◆ WHAT NEEDS TO BE DONE ◆
Give back every record exactly as written.

[Data records]
··········

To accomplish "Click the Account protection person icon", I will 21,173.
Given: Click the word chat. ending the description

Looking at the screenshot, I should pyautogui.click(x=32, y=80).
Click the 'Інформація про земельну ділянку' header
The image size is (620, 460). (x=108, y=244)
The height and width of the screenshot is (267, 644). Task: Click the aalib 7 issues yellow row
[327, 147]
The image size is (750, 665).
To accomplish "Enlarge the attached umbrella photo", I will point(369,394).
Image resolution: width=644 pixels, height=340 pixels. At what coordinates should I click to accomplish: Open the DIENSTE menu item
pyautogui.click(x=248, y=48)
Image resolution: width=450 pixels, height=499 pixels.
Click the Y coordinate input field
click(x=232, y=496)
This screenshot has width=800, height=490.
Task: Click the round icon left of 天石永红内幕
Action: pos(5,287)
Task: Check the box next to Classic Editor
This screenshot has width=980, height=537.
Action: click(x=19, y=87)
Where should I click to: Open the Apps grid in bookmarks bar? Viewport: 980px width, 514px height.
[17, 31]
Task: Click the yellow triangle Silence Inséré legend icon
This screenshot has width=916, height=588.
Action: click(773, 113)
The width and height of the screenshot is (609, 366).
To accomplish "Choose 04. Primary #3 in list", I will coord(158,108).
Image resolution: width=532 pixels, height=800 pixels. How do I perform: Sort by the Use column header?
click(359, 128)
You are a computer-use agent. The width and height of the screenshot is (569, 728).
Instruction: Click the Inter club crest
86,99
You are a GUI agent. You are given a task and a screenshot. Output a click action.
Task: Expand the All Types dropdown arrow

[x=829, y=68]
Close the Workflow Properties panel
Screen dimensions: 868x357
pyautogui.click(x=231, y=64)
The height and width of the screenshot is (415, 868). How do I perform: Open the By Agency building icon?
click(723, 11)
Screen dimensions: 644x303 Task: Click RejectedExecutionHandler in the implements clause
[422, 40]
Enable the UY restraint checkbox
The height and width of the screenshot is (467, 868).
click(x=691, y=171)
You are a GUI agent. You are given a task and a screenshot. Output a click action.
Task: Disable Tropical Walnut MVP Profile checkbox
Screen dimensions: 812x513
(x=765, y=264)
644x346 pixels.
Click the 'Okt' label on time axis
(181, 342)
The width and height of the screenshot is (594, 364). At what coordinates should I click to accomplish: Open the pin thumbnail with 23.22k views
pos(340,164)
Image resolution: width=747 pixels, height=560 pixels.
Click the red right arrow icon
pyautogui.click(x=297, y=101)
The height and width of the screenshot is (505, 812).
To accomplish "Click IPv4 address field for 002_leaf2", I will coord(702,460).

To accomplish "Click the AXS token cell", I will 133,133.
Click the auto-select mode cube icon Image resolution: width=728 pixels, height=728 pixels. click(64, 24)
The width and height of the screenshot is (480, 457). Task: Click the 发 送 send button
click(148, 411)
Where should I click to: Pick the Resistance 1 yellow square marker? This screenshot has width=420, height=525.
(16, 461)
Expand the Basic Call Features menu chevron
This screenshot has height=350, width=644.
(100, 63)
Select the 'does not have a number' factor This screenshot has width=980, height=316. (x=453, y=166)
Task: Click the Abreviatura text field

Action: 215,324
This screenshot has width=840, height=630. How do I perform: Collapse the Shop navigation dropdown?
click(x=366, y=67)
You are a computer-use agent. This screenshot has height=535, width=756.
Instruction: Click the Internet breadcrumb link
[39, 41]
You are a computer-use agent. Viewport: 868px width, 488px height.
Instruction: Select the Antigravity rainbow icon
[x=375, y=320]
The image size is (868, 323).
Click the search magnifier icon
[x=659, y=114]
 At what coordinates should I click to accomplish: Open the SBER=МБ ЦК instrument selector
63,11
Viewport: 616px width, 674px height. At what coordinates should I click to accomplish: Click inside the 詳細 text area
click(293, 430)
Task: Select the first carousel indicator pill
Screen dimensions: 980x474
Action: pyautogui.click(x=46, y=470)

··········

◆ ANSWER SECTION ◆
To accomplish "Click the Account protection person icon", I will 21,173.
Given: Click the word chat. ending the description

Looking at the screenshot, I should pyautogui.click(x=32, y=80).
Click the 'Інформація про земельну ділянку' header
The image size is (620, 460). (x=108, y=244)
The height and width of the screenshot is (267, 644). Task: Click the aalib 7 issues yellow row
[327, 147]
The image size is (750, 665).
To accomplish "Enlarge the attached umbrella photo", I will point(369,394).
Image resolution: width=644 pixels, height=340 pixels. At what coordinates should I click to accomplish: Open the DIENSTE menu item
pyautogui.click(x=248, y=48)
Image resolution: width=450 pixels, height=499 pixels.
Click the Y coordinate input field
click(x=232, y=496)
This screenshot has width=800, height=490.
Task: Click the round icon left of 天石永红内幕
Action: pos(5,287)
Task: Check the box next to Classic Editor
This screenshot has width=980, height=537.
Action: click(x=19, y=87)
Where should I click to: Open the Apps grid in bookmarks bar? Viewport: 980px width, 514px height.
[17, 31]
Task: Click the yellow triangle Silence Inséré legend icon
This screenshot has width=916, height=588.
Action: click(773, 113)
The width and height of the screenshot is (609, 366).
To accomplish "Choose 04. Primary #3 in list", I will coord(158,108).
Image resolution: width=532 pixels, height=800 pixels. How do I perform: Sort by the Use column header?
click(359, 128)
You are a computer-use agent. The width and height of the screenshot is (569, 728).
Instruction: Click the Inter club crest
86,99
You are a GUI agent. You are given a task and a screenshot. Output a click action.
Task: Expand the All Types dropdown arrow

[x=829, y=68]
Close the Workflow Properties panel
Screen dimensions: 868x357
pyautogui.click(x=231, y=64)
The height and width of the screenshot is (415, 868). How do I perform: Open the By Agency building icon?
click(723, 11)
Screen dimensions: 644x303 Task: Click RejectedExecutionHandler in the implements clause
[422, 40]
Enable the UY restraint checkbox
The height and width of the screenshot is (467, 868).
click(x=691, y=171)
You are a GUI agent. You are given a task and a screenshot. Output a click action.
Task: Disable Tropical Walnut MVP Profile checkbox
Screen dimensions: 812x513
(x=765, y=264)
644x346 pixels.
Click the 'Okt' label on time axis
(181, 342)
The width and height of the screenshot is (594, 364). At what coordinates should I click to accomplish: Open the pin thumbnail with 23.22k views
pos(340,164)
Image resolution: width=747 pixels, height=560 pixels.
Click the red right arrow icon
pyautogui.click(x=297, y=101)
The height and width of the screenshot is (505, 812).
To accomplish "Click IPv4 address field for 002_leaf2", I will coord(702,460).

To accomplish "Click the AXS token cell", I will 133,133.
Click the auto-select mode cube icon Image resolution: width=728 pixels, height=728 pixels. click(64, 24)
The width and height of the screenshot is (480, 457). Task: Click the 发 送 send button
click(148, 411)
Where should I click to: Pick the Resistance 1 yellow square marker? This screenshot has width=420, height=525.
(16, 461)
Expand the Basic Call Features menu chevron
This screenshot has height=350, width=644.
(100, 63)
Select the 'does not have a number' factor This screenshot has width=980, height=316. (x=453, y=166)
Task: Click the Abreviatura text field

Action: 215,324
This screenshot has width=840, height=630. How do I perform: Collapse the Shop navigation dropdown?
click(x=366, y=67)
You are a computer-use agent. This screenshot has height=535, width=756.
Instruction: Click the Internet breadcrumb link
[39, 41]
You are a computer-use agent. Viewport: 868px width, 488px height.
Instruction: Select the Antigravity rainbow icon
[x=375, y=320]
The image size is (868, 323).
Click the search magnifier icon
[x=659, y=114]
 At what coordinates should I click to accomplish: Open the SBER=МБ ЦК instrument selector
63,11
Viewport: 616px width, 674px height. At what coordinates should I click to accomplish: Click inside the 詳細 text area
click(293, 430)
Task: Select the first carousel indicator pill
Screen dimensions: 980x474
Action: pyautogui.click(x=46, y=470)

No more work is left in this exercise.